2013 Research Grant Recipient
Dr. Tye has a passion for neuroscience and translating basic research to both clinical practice and community interventions. The focus of her research is to characterize the role of stress hormones in bipolar disorder and depression, and identify new ways to improve the effectiveness of antidepressants for patients with mood disorders; particularly for those that do not respond to first line treatments. Her team is currently working to identify biomarkers of antidepressant resistance and lithium response, as well as to rapidly translate this biomarker knowledge into viable new early intervention and individualized psychiatric treatment strategies.

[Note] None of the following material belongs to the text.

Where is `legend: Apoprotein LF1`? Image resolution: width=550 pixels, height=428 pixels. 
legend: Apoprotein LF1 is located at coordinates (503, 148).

Dr. Tye’s team have recently validated a preclinical animal model of antidepressant resistance and identified cellular and behavioral responses to stress that function to block therapeutic outcomes for first line antidepressants. Dr. Tye is also investigating how deep brain stimulation is able to overcome antidepressant resistance, and under certain conditions, induce a mania-like state. Using this approach, Dr Tye and her team have developed a biphasic model of mood regulation to better study the integrated mechanisms of mood regulation. Such a model will cornerstone translational research aimed at improving prevention, diagnosis, treatment and understanding of bipolar disorder.
Dr. Tye is also actively involved in community outreach, and has developed and implemented high school based brain awareness programs. She has presented at national and international conferences on topics relating to addiction, depression and bipolar disorder. Dr. Tye provides mentorship to undergraduate and doctoral students as well as post-doctoral fellows both locally and abroad.